Писать об Авиньонском фестивале в этому году как-то особенно тягостно: ни задорный фестивальный дух, ни бокал розового за 3 евро не скрасит однообразной и скучной программы этого года. Приехав в Авиньон, мы первым делом обнаружили, что город пуст и не так радостен, как всегда. Адвокаты программы off, люди в странных костюмах с сумасшедшим реквизитом, которые в другие годы не отпустили бы вас без флайера своего спектакля «о любви и смерти» (или «о войне и любви», еще популярной формулировкой фестиваля всегда была фраза «непошлая любовь»), сейчас не проявляют слишком большого рвения. Раньше сидишь, бывало, на площади, ешь бутерброд, а каждые пять минут тебе предлагают небывалое театральное впечатление, ты молча киваешь с набитым ртом и обещаешь прийти. Так вот в этом году все здесь кажется каким-то неавиньонским, недокарнавальным, что ли. Причем даже в отсутствие навязчивой рекламы у программы off, как и раньше, совсем нет проблем с посещаемостью: билеты проданы подчистую.

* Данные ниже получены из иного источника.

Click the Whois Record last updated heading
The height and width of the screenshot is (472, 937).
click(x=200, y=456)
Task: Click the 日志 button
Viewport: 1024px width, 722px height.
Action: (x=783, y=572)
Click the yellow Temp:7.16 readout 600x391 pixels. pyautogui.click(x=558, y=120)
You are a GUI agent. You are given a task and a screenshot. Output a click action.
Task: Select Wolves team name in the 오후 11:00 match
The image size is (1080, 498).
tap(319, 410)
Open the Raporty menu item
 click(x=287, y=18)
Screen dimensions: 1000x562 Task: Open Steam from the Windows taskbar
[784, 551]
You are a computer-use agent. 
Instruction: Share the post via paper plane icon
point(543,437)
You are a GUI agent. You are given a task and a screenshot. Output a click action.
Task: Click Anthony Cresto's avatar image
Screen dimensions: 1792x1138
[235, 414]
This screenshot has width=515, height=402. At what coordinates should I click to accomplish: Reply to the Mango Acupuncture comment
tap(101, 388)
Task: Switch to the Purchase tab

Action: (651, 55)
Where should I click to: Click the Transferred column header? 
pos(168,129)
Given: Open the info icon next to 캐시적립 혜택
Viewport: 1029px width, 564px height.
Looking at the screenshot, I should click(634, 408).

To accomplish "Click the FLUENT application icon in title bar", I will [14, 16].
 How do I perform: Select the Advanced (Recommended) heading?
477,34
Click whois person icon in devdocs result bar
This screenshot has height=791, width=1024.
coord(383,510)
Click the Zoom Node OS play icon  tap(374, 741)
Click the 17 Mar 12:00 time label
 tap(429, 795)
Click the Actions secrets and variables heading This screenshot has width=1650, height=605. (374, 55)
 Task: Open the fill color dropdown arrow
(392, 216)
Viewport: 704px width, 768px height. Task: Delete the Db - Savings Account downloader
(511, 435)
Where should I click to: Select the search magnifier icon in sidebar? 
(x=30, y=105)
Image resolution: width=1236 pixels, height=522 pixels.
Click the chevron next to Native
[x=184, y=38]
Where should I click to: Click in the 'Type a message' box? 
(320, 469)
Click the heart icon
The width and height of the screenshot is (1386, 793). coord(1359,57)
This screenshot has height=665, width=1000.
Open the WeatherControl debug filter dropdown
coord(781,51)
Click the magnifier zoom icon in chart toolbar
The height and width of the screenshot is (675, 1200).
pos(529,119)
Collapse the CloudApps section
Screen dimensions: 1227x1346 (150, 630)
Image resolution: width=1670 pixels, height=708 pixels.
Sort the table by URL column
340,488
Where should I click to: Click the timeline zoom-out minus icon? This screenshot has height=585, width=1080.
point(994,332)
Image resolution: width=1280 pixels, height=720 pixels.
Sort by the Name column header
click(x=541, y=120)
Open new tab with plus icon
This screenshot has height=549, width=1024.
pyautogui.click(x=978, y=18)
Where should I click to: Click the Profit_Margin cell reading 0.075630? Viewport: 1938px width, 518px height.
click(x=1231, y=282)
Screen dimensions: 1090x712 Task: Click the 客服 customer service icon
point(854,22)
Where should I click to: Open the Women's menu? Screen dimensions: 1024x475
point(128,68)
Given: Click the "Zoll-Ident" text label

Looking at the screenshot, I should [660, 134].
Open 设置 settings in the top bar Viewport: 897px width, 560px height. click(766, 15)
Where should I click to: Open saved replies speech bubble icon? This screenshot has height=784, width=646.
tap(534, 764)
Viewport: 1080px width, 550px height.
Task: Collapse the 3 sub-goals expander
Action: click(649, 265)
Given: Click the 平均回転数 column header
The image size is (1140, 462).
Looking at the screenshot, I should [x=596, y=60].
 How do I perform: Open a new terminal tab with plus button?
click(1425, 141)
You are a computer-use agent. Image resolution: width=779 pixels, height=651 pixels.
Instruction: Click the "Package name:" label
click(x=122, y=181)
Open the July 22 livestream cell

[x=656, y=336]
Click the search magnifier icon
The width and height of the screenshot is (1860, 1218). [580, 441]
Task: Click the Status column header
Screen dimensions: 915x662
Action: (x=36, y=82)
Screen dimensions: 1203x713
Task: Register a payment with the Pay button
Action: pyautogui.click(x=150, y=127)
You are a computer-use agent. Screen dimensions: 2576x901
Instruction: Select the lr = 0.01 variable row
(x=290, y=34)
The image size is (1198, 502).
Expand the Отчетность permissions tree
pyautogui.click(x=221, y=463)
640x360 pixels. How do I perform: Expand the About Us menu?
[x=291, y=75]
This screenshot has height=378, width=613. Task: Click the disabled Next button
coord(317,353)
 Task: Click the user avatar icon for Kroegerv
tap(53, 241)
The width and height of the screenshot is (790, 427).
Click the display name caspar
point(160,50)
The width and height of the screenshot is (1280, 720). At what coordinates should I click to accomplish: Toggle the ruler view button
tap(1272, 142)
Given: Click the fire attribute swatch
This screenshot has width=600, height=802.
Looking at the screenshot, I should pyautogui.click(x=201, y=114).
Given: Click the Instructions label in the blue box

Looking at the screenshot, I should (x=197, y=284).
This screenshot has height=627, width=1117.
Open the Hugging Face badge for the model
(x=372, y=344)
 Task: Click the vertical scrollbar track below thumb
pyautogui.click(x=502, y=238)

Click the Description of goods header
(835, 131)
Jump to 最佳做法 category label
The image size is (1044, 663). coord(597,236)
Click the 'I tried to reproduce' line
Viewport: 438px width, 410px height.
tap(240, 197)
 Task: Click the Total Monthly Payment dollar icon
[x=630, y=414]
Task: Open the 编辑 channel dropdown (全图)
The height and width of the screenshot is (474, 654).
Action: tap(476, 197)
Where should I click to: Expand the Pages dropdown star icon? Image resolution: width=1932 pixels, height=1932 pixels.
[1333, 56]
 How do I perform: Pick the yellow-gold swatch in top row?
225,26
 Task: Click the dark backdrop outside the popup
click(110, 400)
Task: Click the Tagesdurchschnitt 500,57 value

Зато карнавальную атмосферу можно обнаружить на подмостках фестиваля in. Так, например, первый спектакль, который мы посмотрели, «Дон Жуан. Последняя вечеринка» Анту Ромеро Нуньеса, как будто попал на сцену Оперного театра прямиком с площади перед ним. Сперва на сцену выходит Лепорелло (который еще и очень похож на Моцарта) и репетирует с залом предстоящую партитуру; он устраивает распевку, дирижируя публикой, делает актерские упражнения и всячески готовит зал к предстоящему сосуществованию с актерами. На сайте театра «Талия» этот спектакль обозначен как «бастард-комедия», что в свободном переводе означает, ну вы догадались. Я перевожу это как «ублюдочная комедия», и для меня это стало не характеристикой жанра, но скорее самого спектакля, о котором и говорить в первый день было нечего (о, мы и не подозревали тогда, что нам еще предстояло увидеть!). Нуньес попытался «доставить» высокий оперный жанр популярному зрителя — это и раздражало больше всего. Весь сюжет превратился в историю про веселого развратника — короче, секс-наркотики-new rave. Любой завсегдатай московских богемных вечеринок с переодеваниями запросто признает весь этот амбьянс. Вывалившись на площадь, видишь все тех же повес в арендованных костюмах, которые смачно хлопают дам в пеньюарах по задницам. Только на площади это как-то аутентичней.
На подходе к Папскому дворцу, за час до спектакля хедлайнера нынешнего фестиваля Джорджо Барберио Корсетти началась мини-забастовка тех, кого здесь называют intermittents du spectacle (специальный термин для внештатных работников театра, кино и «аудиовизуальной культуры»). Им сокращают квоты и добавки, которыми государство поддерживало фрилансеров, пока те были без работы. Российскому гражданину этот конфликт понять сложно, а еще сложнее — волну акций и протестов в знак солидарности с этими людьми, которых поддержали многие большие театры, режиссеры и актеры.
intermittants du spectacle // avignon 2014 from Theatre Magazine on Vimeo.
Лучше бы забастовка продолжалась и во время спектакля «Принц Гомбургский», потому что, как это бывает в театре такого типа, можно закрыть глаза и ничего не изменится. Все мизансцены придуманы по принципу «вопрос — ответ», один персонаж говорит, другой слушает — один слушает, другой говорит. Когда никто не говорит, на стены Папского дворца проецируют видеоинсталляции. На фестивале все время вспоминали спектакль Жана Вилара 1951 года, много говорили о том, как важно снова ставить «Принца Гомбургского». Если честно, не хочется обижать Вилара сравнениями, но была бы у него возможность проецировать большую белую лошадь на стены Папского дворца, он бы выиграл эту битву с большим перевесом в свою пользу. Самыми живыми моментами спектакля Корсетти были интермедии: пятнадцать минут мы слушали бла-бла-бла, потом откуда то сверху из окон красиво падали бумажки, развиваясь на ветру, или по проволоке скатывались вниз подожженные куски бумаги. В общем, надо было оставаться с протестной толпой.